─── Excerpt provided

Lab 2: HipHop Lyrics

Instructions and Tips

Please submit an HTML document created using R Markdown.

  • The first chunk of your R Markdown document should be to set the global chunk options.

  • The second chunk of your R Markdown document should be to declare your libraries (probably only tidyverse for now).

  • Make sure you address all the questions in these instructions.

  • Even if a question does not say “write code,” you should write code for your answer!

  • I have provided hints about functions that might be useful to you. You are not required to use these functions.

  • You may have to Google to solve some of these!

  • Be sure to save your work regularly (Ctrl/Cmd+S or File > Save or the floppy disk icon)

  • Be sure to knit your file every so often, to check for errors and make sure it looks nice.

    • Make your R Markdown document does not contain View(dataset) or install.packages("package"), both of these will prevent knitting.

    • Check your R Markdown document for moments when you looked at the data by typing the name of the data frame. Leaving these in means the whole dataset will print out!

    • If all else fails, you can set your chunk option or global option to error = TRUE, which will allow the file to knit even if errors are present.

The dataset

The data set “hiphop” contains results from a study conducted by a linguist at the University of Minnesota. The researcher was interested in predicting musical taste based on familiarity with African American English (AAE). 168 subjects participated in the study, and each was asked to define 64 different AAE terms. The definitions given were used to create a “familiarity” score for each subject for each term. This score quantifies how well the subject knew the term on a scale of 1-5 (1 = not at all, 5 = very well). Before tackling the problems, study the information on the following website, which includes a description of each variable:

You can download the data at this Dropbox link.




Provide a brief overview (2-4 sentences) of the dataset. (It is always good practice to start an analysis by getting a feel for the data and providing a quick summary for readers.) You do not need to show any source code for this question, although you probably want to use code to get information.


Clean the dataset in whichever ways you see fit. This might mean adjusting variable type, for example from “character” to “factor”, or dealing with missing data.


How many unique AAVE words were studied in this dataset?


Make a new variable that recategorizes ethnic into only two groups, “white” and “non-white”, to simplify your data.

──────
─── Working data

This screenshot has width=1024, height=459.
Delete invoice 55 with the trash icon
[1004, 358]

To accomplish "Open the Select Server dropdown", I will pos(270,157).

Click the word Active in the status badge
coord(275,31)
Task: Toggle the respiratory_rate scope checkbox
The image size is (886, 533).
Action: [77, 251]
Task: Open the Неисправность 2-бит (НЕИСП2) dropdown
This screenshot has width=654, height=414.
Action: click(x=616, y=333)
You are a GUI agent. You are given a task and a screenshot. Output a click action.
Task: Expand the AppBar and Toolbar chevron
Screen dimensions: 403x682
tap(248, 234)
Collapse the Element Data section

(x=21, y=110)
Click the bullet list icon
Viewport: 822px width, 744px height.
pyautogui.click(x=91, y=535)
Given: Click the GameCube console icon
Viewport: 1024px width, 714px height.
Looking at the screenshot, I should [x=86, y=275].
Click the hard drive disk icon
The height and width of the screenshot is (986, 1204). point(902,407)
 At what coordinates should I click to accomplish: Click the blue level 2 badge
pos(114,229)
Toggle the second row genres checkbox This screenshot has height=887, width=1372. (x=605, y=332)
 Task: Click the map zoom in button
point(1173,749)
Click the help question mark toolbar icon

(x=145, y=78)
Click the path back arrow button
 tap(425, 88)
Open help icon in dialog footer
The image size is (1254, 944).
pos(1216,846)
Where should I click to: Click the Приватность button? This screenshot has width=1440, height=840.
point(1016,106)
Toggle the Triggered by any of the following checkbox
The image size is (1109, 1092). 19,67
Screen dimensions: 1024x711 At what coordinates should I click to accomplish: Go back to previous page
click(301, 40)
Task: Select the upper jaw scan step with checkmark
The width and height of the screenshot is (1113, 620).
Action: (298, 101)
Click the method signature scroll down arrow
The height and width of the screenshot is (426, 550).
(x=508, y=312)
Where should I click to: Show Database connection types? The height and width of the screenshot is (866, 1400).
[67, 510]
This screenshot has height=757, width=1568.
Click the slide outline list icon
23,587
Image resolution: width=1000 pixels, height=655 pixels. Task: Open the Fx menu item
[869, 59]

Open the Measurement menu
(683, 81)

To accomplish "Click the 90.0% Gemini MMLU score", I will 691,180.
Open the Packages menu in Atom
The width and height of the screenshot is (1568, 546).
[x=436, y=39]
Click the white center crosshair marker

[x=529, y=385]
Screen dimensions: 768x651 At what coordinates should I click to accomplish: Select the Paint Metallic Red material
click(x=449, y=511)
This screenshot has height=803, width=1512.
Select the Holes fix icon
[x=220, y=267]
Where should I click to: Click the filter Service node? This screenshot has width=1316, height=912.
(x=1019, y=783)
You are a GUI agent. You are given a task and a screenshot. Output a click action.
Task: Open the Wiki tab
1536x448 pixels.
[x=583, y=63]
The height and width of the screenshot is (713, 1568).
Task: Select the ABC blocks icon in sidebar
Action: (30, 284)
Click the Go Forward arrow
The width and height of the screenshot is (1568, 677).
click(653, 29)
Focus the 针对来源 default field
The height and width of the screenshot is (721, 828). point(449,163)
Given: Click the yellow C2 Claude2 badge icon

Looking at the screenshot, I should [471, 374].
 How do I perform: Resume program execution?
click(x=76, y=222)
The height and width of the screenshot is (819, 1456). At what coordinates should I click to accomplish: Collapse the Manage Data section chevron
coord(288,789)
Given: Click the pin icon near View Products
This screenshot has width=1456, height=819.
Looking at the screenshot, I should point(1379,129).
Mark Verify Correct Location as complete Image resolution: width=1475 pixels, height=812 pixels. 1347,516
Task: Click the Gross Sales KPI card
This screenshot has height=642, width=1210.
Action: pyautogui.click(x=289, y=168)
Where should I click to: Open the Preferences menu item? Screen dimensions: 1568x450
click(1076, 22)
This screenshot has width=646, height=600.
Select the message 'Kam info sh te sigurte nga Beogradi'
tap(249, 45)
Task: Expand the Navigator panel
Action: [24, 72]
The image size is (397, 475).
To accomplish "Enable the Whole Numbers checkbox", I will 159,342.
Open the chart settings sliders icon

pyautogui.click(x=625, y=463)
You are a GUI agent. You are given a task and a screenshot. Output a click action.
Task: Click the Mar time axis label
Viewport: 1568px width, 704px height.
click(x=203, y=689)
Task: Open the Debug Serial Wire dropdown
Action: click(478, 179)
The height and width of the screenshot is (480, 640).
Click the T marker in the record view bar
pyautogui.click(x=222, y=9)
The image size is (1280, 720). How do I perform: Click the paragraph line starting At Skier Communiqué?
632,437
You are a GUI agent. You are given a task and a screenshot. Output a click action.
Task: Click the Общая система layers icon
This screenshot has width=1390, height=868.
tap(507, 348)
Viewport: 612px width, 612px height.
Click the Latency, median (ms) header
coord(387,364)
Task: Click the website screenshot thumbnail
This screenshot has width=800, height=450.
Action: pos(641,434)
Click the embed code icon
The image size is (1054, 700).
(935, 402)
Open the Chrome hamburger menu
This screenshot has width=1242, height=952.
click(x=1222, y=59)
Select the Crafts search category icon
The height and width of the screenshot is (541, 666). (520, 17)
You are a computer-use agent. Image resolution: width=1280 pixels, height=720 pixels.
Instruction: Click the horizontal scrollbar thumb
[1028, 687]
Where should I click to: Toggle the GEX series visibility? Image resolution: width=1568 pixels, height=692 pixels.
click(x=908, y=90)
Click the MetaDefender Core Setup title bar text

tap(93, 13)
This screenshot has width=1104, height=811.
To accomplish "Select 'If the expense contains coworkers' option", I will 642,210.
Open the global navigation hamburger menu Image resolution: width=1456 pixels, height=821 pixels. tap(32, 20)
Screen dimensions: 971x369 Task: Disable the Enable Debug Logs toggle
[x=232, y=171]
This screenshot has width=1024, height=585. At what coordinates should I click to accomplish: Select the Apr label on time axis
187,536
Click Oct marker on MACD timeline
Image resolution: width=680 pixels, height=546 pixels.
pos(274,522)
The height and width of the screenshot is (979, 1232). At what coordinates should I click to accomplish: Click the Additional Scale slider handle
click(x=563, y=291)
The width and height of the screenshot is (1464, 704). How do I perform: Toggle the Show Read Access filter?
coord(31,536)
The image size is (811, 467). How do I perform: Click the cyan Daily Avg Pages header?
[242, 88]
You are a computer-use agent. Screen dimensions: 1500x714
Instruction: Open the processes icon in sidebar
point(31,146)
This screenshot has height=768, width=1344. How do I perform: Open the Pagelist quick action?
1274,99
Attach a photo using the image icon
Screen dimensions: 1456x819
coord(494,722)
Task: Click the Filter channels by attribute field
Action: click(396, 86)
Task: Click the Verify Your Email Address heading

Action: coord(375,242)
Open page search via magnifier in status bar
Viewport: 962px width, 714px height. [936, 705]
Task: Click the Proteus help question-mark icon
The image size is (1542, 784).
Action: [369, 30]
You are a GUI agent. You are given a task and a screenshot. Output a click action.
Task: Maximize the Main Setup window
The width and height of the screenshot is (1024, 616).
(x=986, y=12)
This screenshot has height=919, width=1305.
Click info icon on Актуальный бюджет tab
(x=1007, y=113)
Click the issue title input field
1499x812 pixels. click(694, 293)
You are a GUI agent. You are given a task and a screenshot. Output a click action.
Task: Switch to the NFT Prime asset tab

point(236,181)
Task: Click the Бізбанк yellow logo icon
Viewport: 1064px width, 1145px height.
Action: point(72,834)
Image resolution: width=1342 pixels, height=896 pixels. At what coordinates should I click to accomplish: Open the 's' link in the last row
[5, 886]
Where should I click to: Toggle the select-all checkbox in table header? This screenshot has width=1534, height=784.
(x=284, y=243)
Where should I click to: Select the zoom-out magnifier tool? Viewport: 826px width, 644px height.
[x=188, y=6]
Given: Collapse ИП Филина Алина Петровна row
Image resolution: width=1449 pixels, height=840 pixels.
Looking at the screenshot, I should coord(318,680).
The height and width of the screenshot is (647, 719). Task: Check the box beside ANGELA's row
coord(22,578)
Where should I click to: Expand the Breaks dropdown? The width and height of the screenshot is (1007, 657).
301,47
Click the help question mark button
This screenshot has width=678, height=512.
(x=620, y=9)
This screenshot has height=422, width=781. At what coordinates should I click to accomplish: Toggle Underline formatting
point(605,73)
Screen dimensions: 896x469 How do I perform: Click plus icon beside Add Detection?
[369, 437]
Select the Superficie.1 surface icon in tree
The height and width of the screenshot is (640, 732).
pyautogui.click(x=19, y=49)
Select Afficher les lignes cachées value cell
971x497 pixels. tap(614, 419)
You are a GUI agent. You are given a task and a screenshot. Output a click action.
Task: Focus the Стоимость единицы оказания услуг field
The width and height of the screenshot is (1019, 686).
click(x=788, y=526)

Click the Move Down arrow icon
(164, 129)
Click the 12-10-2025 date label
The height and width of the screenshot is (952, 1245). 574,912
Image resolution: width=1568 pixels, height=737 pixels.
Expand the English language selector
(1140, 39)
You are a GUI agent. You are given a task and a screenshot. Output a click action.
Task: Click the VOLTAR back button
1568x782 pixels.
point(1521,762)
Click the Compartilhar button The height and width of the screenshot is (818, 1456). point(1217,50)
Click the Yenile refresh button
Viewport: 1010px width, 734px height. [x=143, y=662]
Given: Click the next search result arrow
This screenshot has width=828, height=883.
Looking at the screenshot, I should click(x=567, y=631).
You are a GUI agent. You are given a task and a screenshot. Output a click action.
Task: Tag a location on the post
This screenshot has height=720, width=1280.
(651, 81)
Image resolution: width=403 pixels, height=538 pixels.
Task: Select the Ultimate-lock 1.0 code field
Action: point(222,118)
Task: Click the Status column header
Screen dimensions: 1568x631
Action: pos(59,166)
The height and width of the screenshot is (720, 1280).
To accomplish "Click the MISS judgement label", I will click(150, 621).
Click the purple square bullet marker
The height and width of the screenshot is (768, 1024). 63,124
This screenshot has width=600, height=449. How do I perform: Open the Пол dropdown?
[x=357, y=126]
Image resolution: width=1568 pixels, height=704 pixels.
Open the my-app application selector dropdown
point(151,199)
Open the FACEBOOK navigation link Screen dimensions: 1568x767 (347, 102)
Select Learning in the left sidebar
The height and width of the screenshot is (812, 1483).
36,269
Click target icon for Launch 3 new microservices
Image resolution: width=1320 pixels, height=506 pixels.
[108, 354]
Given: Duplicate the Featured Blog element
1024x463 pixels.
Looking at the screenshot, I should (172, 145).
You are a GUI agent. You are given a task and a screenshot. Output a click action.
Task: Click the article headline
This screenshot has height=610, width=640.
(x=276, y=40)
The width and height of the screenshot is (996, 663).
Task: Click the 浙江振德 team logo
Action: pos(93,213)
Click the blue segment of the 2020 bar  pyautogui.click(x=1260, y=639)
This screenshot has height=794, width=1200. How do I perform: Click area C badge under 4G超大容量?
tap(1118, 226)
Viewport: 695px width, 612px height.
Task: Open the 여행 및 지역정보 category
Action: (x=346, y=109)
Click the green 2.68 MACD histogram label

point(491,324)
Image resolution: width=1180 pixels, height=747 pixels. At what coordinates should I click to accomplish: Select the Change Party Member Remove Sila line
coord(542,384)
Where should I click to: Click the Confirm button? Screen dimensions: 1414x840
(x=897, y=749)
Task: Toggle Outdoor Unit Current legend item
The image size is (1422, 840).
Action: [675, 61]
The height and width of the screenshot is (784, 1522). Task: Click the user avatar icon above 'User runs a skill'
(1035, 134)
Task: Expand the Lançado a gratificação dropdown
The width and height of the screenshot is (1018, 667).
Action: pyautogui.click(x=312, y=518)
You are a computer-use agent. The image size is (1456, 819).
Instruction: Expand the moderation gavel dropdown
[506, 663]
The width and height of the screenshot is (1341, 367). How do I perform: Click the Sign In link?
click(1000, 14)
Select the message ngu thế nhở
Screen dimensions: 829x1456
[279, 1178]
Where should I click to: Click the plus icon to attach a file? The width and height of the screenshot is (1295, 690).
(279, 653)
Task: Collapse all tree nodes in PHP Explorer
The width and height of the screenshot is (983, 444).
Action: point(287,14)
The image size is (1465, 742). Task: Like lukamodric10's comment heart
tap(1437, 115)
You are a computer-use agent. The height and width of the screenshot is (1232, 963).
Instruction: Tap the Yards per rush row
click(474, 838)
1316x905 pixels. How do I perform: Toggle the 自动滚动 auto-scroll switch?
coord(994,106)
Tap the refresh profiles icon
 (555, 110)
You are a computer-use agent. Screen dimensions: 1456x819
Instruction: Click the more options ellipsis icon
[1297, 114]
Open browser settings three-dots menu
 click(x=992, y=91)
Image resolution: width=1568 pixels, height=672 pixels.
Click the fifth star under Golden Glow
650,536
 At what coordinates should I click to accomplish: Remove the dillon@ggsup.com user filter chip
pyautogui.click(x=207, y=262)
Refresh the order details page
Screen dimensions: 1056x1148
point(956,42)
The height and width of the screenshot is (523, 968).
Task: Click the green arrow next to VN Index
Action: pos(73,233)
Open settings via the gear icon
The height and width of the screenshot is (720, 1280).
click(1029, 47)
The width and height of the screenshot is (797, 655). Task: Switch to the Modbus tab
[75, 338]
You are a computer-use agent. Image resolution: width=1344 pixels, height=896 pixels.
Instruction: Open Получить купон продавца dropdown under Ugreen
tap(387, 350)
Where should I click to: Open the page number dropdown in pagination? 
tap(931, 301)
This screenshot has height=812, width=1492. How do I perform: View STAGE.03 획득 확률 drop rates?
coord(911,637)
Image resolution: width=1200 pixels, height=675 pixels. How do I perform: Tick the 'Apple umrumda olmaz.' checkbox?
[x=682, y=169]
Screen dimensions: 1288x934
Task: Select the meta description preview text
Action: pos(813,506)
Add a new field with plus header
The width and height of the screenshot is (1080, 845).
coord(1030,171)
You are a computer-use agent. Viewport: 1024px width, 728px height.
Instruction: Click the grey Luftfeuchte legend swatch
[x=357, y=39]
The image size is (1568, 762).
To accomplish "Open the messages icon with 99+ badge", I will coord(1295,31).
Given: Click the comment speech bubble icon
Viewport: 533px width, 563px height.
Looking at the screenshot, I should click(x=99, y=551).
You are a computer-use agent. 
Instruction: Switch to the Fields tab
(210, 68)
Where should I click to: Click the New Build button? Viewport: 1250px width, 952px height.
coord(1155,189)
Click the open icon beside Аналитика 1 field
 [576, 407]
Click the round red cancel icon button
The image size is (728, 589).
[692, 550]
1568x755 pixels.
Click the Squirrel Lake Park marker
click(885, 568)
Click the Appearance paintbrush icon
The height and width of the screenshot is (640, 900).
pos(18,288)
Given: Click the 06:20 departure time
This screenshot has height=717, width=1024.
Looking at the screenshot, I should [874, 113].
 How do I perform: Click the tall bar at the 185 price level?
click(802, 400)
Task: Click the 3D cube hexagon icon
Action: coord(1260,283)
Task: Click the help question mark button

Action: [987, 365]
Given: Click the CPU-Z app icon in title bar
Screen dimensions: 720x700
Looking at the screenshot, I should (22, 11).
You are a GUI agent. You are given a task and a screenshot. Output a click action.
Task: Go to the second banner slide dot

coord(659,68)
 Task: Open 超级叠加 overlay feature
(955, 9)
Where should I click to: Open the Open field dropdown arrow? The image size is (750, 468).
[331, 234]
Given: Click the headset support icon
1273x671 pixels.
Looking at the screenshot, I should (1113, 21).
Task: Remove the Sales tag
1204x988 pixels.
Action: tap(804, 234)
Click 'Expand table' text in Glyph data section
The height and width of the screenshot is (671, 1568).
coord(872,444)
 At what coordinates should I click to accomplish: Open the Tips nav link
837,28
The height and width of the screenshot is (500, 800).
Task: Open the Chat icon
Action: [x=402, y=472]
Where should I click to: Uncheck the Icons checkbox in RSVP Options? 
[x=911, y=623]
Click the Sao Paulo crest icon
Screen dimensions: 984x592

──────

• **Problem A**: In the records, rewrite the lines starting at the one that contains "Select the Superficie.1 surface icon in tree" and ending at the one that contains "point(1521,762)", changing "Move Down" to "Move Up" and leaving everything else the same. Return only those lines.
• **Problem B**: Continue the hip-hop lyrics lab instructions from the point where they stop.

• **Response A**:
Select the Superficie.1 surface icon in tree
The height and width of the screenshot is (640, 732).
pyautogui.click(x=19, y=49)
Select Afficher les lignes cachées value cell
971x497 pixels. tap(614, 419)
You are a GUI agent. You are given a task and a screenshot. Output a click action.
Task: Focus the Стоимость единицы оказания услуг field
The width and height of the screenshot is (1019, 686).
click(x=788, y=526)

Click the Move Up arrow icon
(164, 129)
Click the 12-10-2025 date label
The height and width of the screenshot is (952, 1245). 574,912
Image resolution: width=1568 pixels, height=737 pixels.
Expand the English language selector
(1140, 39)
You are a GUI agent. You are given a task and a screenshot. Output a click action.
Task: Click the VOLTAR back button
1568x782 pixels.
point(1521,762)

• **Response B**:
Helpful functions: mutate(), case_when()


What are the demographics of the people in this study? Investigate the variables sex, age, and ethnic and summarize your findings in 1-3 complete sentences.

Hint: What are the rows of this dataset? It is not one person per row! You’ll need to first manipulate your data to have each person represented only once.

Helpful functions: select(), unique() or distinct(, .keep_all = TRUE), count(), summary()


Make at least two plots to display the demographic information of the subjects in this study. You do not need to discuss these plots, but make sure they are appropriate to the data types and have informative titles and axis labels.

Functions: ggplot(), geom_histogram(), geom_boxplot(), geom_bar(), ggtitle(), xlab(), ylab()

Familiar words


For each demographic group listed below, determine which word(s) in this study was the most and least familiar on average.

  1. People below the age of 20
  2. Non-white women
  3. White men above the age of 30

Helpful functions: filter(), arrange(), desc(), top_n()


For each demographic comparison below, determine which music genre most differentiates the groups. That is, which genre had much higher average (mean or median) score in one group than the other.

  1. Male versus Female
  2. White versus Non-White
  3. Age below 21 versus age 21+

Helpful functions: group_by(), summarize(), distinct()

Use the data

A former Canadian child TV star named Aubrey Graham is interested in switching careers to become a rapper. Aubrey hires you to consult the hiphop dataset to help compose his new songs.

Note: There is no single right answer to these questions. You will need to think about how you want to address the question, and do the appropriate variable adjustments and calculations to come up with a reasonable answer.


Aubrey hopes that his songs will be percieved as authentically hiphop. He hopes his lyrics will be recognizeable to those who describe themselves as hiphop fans, but less recognizeable to those who do not consider themselves fans. Suggest some words or phrases that Aubrey should try to use, and some words he should avoid.

Hint: Do not simply find the most popular words in each category. Think about words that are very different between hiphop fans and nonfans.


Although Aubrey wants to be authentic, he also hopes to sell records, of course. Two titles have been suggested for his first album: “Hotline Boo” or “Hella Bling”. Based on the dataset, which will appeal more to the higher population areas? Make at least one plot to support your answer.

Hint: Consider first converting the population variable(s) to categories, such as “large”, “medium”, and “small”. You may also want to use the “fam1” variable instead of “familiarity”


Aubrey’s true life dream is to collaborate with his fellow Canadian musician Justin Bieber. Luckily, he knows that Bieber himself was one of the subjects in this study! You know that Bieber is a white male, aged 17-23 at the time of the study, from a relatively small town (10,000-60,000 people) in Ontario.

Determine which subject is secretly Bieber, and justify your answer.

Hint: Refer again to the dataset description. There is another clue about Bieber’s identity.


(Turn your challenge in as a separate html file from the lab.)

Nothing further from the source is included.